Data entries:
++++++++++++++++++++

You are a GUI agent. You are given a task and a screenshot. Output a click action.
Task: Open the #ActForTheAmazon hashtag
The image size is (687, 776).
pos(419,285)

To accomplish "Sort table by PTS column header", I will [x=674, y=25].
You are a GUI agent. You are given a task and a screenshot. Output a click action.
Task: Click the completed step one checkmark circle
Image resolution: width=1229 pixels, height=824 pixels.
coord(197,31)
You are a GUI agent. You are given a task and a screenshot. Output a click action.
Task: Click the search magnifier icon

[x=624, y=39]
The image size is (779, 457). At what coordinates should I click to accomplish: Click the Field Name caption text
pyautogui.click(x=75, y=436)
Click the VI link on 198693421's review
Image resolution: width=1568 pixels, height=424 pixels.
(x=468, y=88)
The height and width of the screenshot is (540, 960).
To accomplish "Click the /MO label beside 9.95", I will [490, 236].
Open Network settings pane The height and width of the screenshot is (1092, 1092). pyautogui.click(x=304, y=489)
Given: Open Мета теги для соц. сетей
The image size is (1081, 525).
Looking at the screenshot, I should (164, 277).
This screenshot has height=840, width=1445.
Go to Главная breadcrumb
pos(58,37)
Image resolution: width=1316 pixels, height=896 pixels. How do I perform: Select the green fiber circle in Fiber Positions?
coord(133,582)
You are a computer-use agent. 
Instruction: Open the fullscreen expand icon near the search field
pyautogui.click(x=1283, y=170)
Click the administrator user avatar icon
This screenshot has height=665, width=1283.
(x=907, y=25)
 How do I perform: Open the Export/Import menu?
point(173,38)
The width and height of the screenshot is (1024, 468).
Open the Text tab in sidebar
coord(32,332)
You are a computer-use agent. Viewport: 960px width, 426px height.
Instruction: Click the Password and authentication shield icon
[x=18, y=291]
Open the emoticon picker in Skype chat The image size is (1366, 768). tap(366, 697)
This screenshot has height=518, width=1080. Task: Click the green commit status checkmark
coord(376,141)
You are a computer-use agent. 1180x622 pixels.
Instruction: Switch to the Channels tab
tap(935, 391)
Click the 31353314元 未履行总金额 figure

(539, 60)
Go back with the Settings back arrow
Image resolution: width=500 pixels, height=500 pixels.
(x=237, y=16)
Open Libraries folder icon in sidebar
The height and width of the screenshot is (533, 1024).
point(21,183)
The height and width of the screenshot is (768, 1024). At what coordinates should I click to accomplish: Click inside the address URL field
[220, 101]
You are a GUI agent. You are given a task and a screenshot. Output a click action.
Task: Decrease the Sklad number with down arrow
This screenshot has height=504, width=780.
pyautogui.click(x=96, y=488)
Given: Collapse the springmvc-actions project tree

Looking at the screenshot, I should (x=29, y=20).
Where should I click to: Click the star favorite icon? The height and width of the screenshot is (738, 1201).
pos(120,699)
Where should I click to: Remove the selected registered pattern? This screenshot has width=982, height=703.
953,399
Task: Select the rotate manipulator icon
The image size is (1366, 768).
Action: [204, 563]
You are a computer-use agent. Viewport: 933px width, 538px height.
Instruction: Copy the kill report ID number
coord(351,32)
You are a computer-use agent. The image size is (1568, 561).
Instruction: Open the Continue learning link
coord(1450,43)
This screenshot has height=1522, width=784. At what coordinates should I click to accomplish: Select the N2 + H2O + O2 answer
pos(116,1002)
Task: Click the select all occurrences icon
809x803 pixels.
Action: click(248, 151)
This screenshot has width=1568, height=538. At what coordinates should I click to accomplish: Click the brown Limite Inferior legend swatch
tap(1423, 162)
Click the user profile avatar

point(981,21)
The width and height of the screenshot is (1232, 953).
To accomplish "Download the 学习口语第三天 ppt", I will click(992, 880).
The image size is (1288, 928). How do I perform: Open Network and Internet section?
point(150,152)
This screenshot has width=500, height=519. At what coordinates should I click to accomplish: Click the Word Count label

++++++++++++++++++++

# Your instructions
Repeat what the records above say. Use their exact words.

# Expected answer
You are a GUI agent. You are given a task and a screenshot. Output a click action.
Task: Open the #ActForTheAmazon hashtag
The image size is (687, 776).
pos(419,285)

To accomplish "Sort table by PTS column header", I will [x=674, y=25].
You are a GUI agent. You are given a task and a screenshot. Output a click action.
Task: Click the completed step one checkmark circle
Image resolution: width=1229 pixels, height=824 pixels.
coord(197,31)
You are a GUI agent. You are given a task and a screenshot. Output a click action.
Task: Click the search magnifier icon

[x=624, y=39]
The image size is (779, 457). At what coordinates should I click to accomplish: Click the Field Name caption text
pyautogui.click(x=75, y=436)
Click the VI link on 198693421's review
Image resolution: width=1568 pixels, height=424 pixels.
(x=468, y=88)
The height and width of the screenshot is (540, 960).
To accomplish "Click the /MO label beside 9.95", I will [490, 236].
Open Network settings pane The height and width of the screenshot is (1092, 1092). pyautogui.click(x=304, y=489)
Given: Open Мета теги для соц. сетей
The image size is (1081, 525).
Looking at the screenshot, I should (164, 277).
This screenshot has height=840, width=1445.
Go to Главная breadcrumb
pos(58,37)
Image resolution: width=1316 pixels, height=896 pixels. How do I perform: Select the green fiber circle in Fiber Positions?
coord(133,582)
You are a computer-use agent. 
Instruction: Open the fullscreen expand icon near the search field
pyautogui.click(x=1283, y=170)
Click the administrator user avatar icon
This screenshot has height=665, width=1283.
(x=907, y=25)
 How do I perform: Open the Export/Import menu?
point(173,38)
The width and height of the screenshot is (1024, 468).
Open the Text tab in sidebar
coord(32,332)
You are a computer-use agent. Viewport: 960px width, 426px height.
Instruction: Click the Password and authentication shield icon
[x=18, y=291]
Open the emoticon picker in Skype chat The image size is (1366, 768). tap(366, 697)
This screenshot has height=518, width=1080. Task: Click the green commit status checkmark
coord(376,141)
You are a computer-use agent. 1180x622 pixels.
Instruction: Switch to the Channels tab
tap(935, 391)
Click the 31353314元 未履行总金额 figure

(539, 60)
Go back with the Settings back arrow
Image resolution: width=500 pixels, height=500 pixels.
(x=237, y=16)
Open Libraries folder icon in sidebar
The height and width of the screenshot is (533, 1024).
point(21,183)
The height and width of the screenshot is (768, 1024). At what coordinates should I click to accomplish: Click inside the address URL field
[220, 101]
You are a GUI agent. You are given a task and a screenshot. Output a click action.
Task: Decrease the Sklad number with down arrow
This screenshot has height=504, width=780.
pyautogui.click(x=96, y=488)
Given: Collapse the springmvc-actions project tree

Looking at the screenshot, I should (x=29, y=20).
Where should I click to: Click the star favorite icon? The height and width of the screenshot is (738, 1201).
pos(120,699)
Where should I click to: Remove the selected registered pattern? This screenshot has width=982, height=703.
953,399
Task: Select the rotate manipulator icon
The image size is (1366, 768).
Action: [204, 563]
You are a computer-use agent. Viewport: 933px width, 538px height.
Instruction: Copy the kill report ID number
coord(351,32)
You are a computer-use agent. The image size is (1568, 561).
Instruction: Open the Continue learning link
coord(1450,43)
This screenshot has height=1522, width=784. At what coordinates should I click to accomplish: Select the N2 + H2O + O2 answer
pos(116,1002)
Task: Click the select all occurrences icon
809x803 pixels.
Action: click(248, 151)
This screenshot has width=1568, height=538. At what coordinates should I click to accomplish: Click the brown Limite Inferior legend swatch
tap(1423, 162)
Click the user profile avatar

point(981,21)
The width and height of the screenshot is (1232, 953).
To accomplish "Download the 学习口语第三天 ppt", I will click(992, 880).
The image size is (1288, 928). How do I perform: Open Network and Internet section?
point(150,152)
This screenshot has width=500, height=519. At what coordinates should I click to accomplish: Click the Word Count label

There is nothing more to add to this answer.